Worauf legst du bei der Finanzberatung besonderen Wert?

Wichtig ist mir, dass mein Geld nicht verspekuliert wird. Wenn ich einem Finanzberater mit der Geldanlage beauftrage, dann möchte ich langfristig einen Mehrwert und die Gewissheit, dass sinnvoll investiert wird. Ich bin vorsichtig und war anfangs auch skeptisch, aber Robert hat sich viel Zeit genommen und mir genau erklärt, was mit meinem Geld passiert bzw. wo und wie investiert wird. So entsteht ein Vertrauensverhältnis und schlussendlich konnte ich ruhigen Gewissens sagen: ‘OK, wir machen das.‘ In meinem Verwandten- und Bekanntenkreis denken in Sachen Geldanlage viele noch sehr konservativ. Sie tragen ihr Geld lieber zur Hausbank und hoffen aufs Beste. Mit externen Finanzdienstleistern haben nur die Wenigsten Erfahrung, dadurch lassen sie viele Chancen liegen. Das Thema Geld ist häufig noch mit einem Tabu belastet, viele Menschen machen immer ein Geheimnis aus dem, was sie verdienen und wie viel sie haben. Ich finde das nicht problematisch, mir fällt es nicht schwer, über Geld zu reden. Aber es muss eine Vertrauensbasis da sein, weil ich mich auf die Kompetenz meines Beraters verlassen muss.

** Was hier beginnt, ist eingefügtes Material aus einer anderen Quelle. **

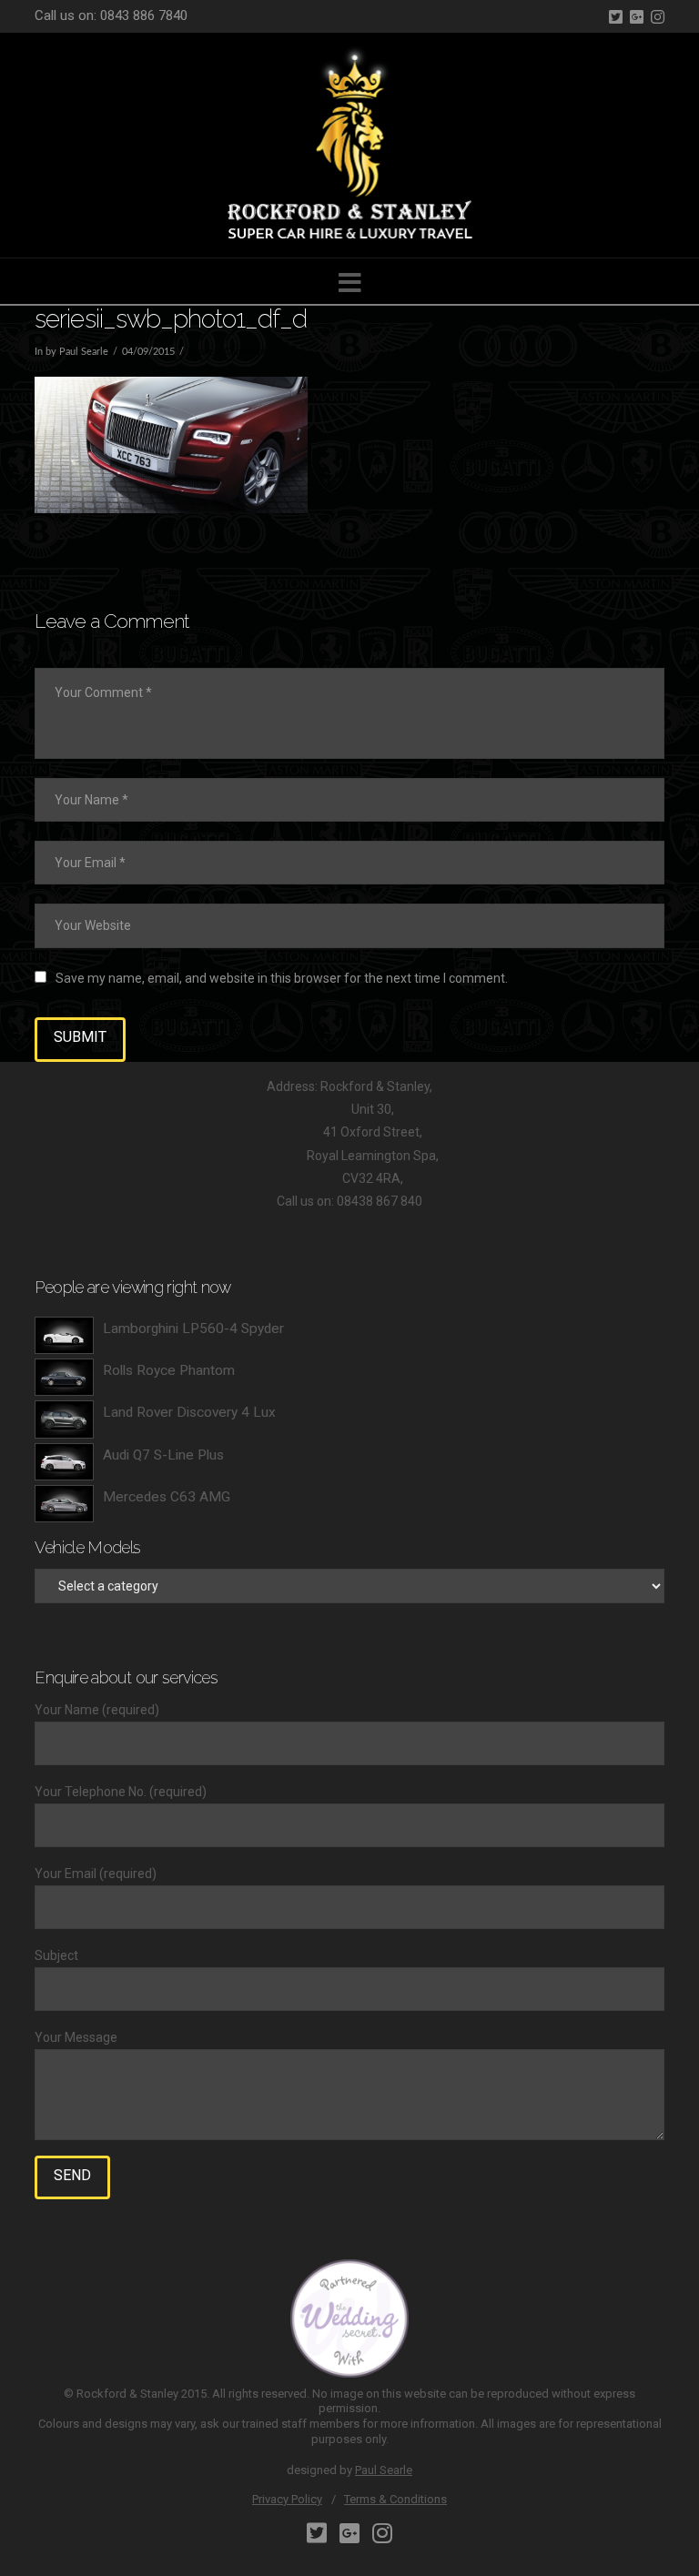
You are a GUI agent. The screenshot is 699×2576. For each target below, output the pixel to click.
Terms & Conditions (395, 2499)
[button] (350, 283)
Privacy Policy (287, 2499)
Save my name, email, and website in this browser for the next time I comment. (282, 978)
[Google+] (636, 17)
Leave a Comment (227, 352)
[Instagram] (657, 17)
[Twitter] (616, 17)
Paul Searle (383, 2470)
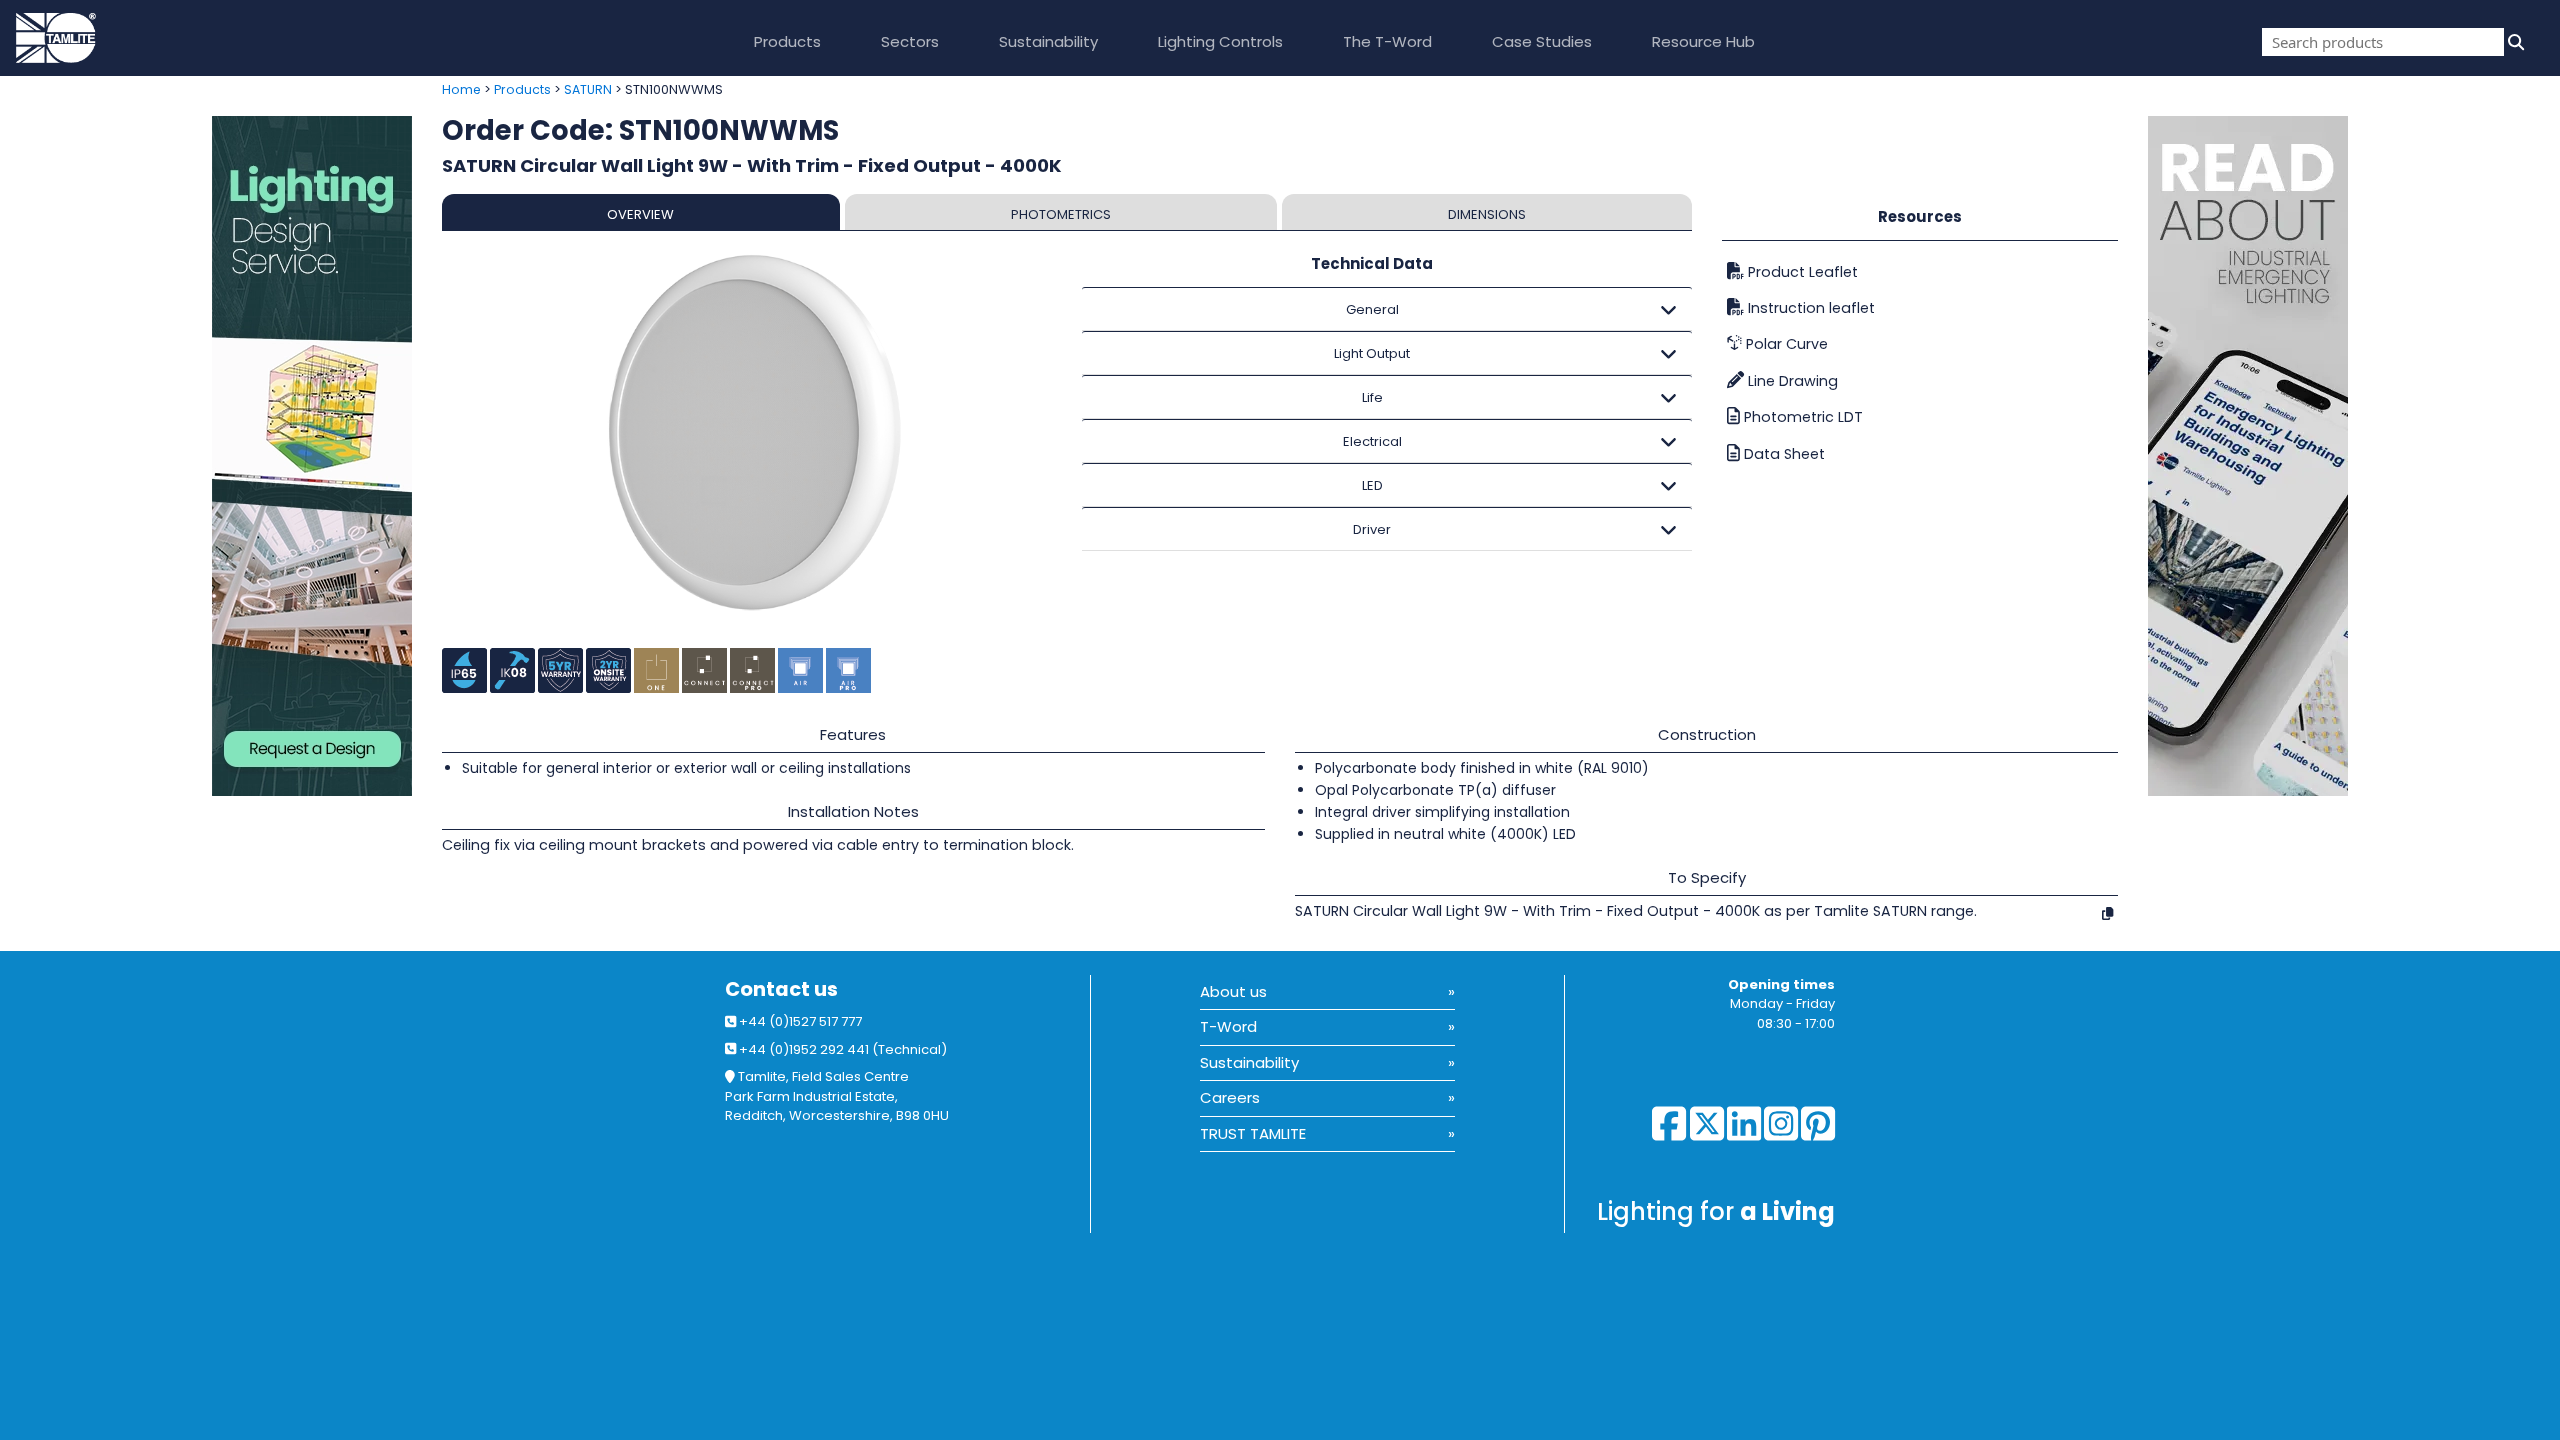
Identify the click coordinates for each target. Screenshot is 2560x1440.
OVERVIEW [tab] (640, 214)
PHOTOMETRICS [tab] (1061, 214)
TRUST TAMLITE (1253, 1133)
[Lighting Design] (213, 456)
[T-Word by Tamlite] (2354, 456)
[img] (2514, 42)
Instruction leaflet (1809, 308)
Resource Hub (1703, 41)
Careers (1230, 1097)
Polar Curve (1785, 344)
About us (1233, 991)
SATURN (588, 89)
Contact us (781, 989)
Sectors (910, 41)
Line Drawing (1791, 381)
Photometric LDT (1801, 417)
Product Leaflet (1801, 272)
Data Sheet (1782, 454)
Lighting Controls (1220, 41)
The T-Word (1387, 41)
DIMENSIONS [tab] (1487, 214)
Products (787, 41)
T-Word (1228, 1026)
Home (461, 89)
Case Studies (1542, 41)
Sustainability (1048, 41)
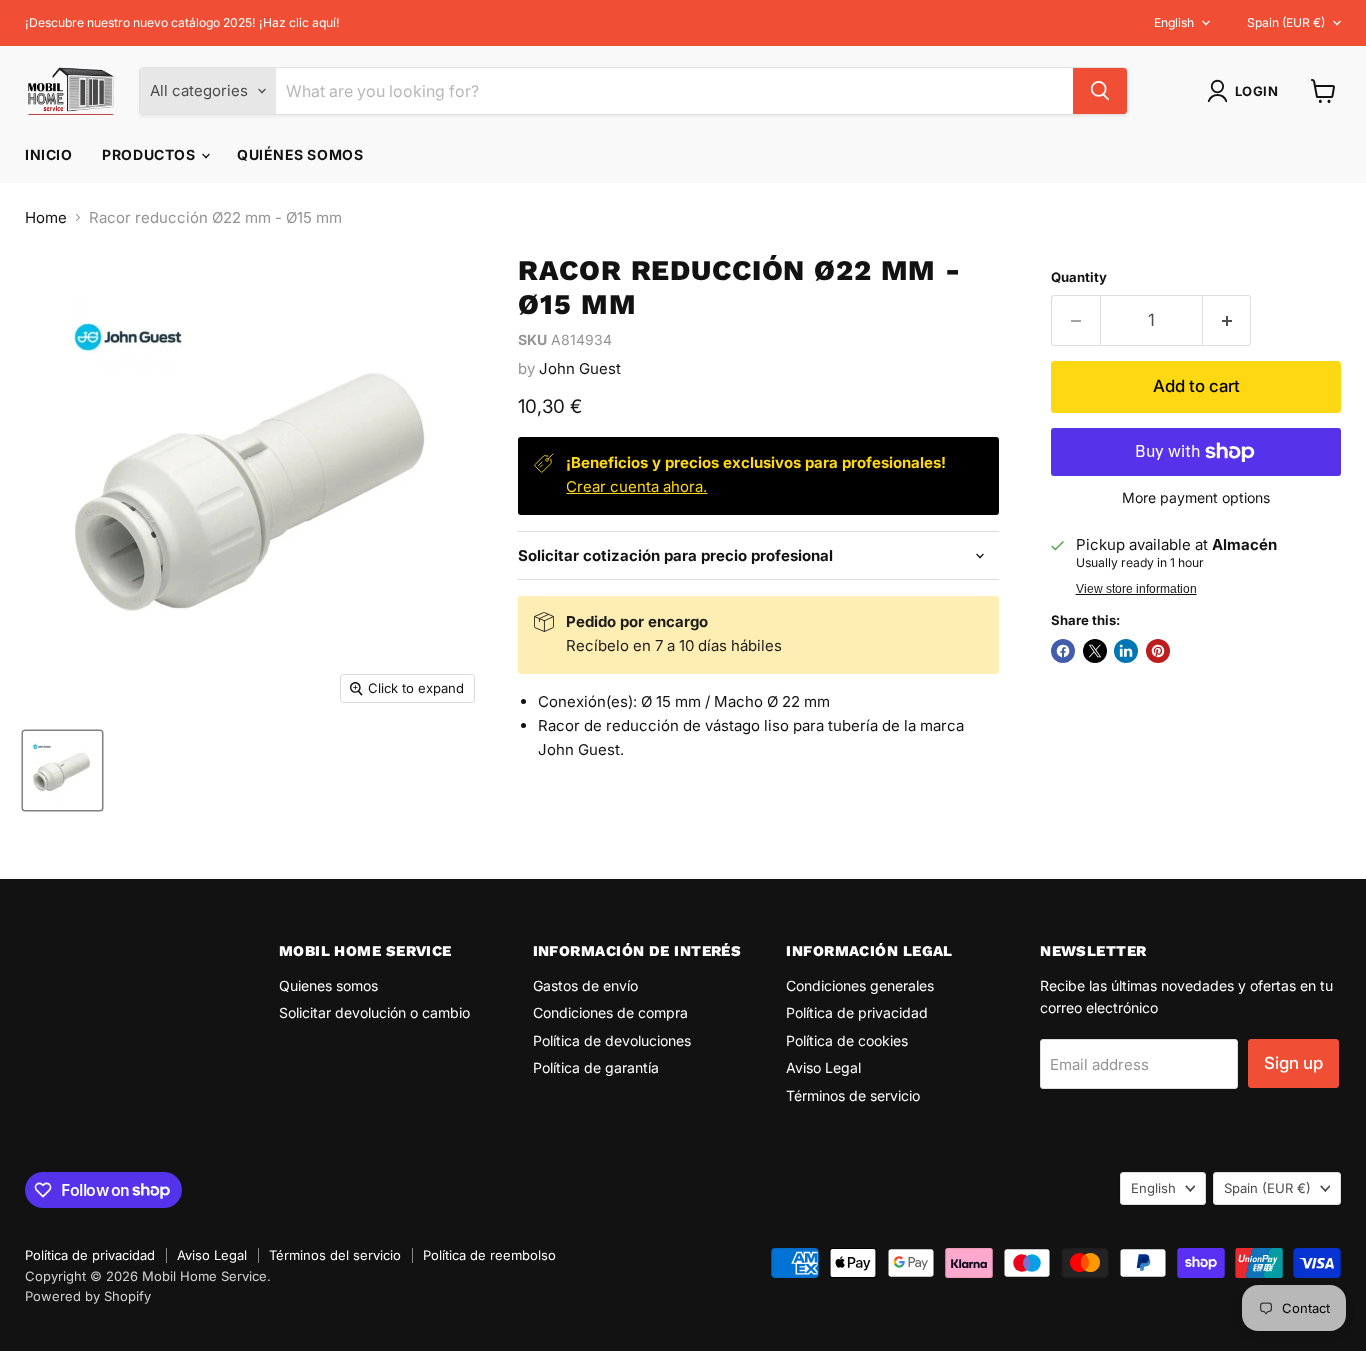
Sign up (1293, 1063)
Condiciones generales (860, 985)
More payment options (1196, 498)
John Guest (580, 368)
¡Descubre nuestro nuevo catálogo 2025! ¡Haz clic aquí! (182, 23)
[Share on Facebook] (1063, 651)
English (1174, 22)
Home (46, 217)
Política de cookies (847, 1040)
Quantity (1079, 277)
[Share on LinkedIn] (1126, 651)
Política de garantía (596, 1067)
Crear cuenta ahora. (636, 486)
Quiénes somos (300, 154)
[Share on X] (1095, 651)
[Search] (1100, 91)
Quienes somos (328, 985)
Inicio (48, 154)
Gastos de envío (585, 985)
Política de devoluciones (612, 1040)
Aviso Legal (823, 1067)
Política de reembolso (489, 1255)
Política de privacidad (857, 1012)
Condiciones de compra (610, 1012)
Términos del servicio (335, 1255)
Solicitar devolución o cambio (374, 1012)
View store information (1136, 589)
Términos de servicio (853, 1095)
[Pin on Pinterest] (1158, 651)
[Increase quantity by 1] (1227, 320)
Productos (150, 154)
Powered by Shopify (88, 1296)
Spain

Bist du mit den bislang erzielten Ergebnissen bei AFA zufrieden?

Die Immobilien-Finanzierung lief super. Ich bin diesen Sommer eingezogen und seit August fange ich an zu tilgen – solange, bis mir die Wohnung später ganz gehören wird. Die monatlichen Raten kann ich gut abtragen, insofern bin ich zufrieden. Was die Geldanlage angeht, können wir nach so kurzer Zeit noch kein Fazit ziehen. Schließlich geht es darum, was langfristig dabei rauskommt. Da sollten wir uns in 15 Jahren noch einmal unterhalten.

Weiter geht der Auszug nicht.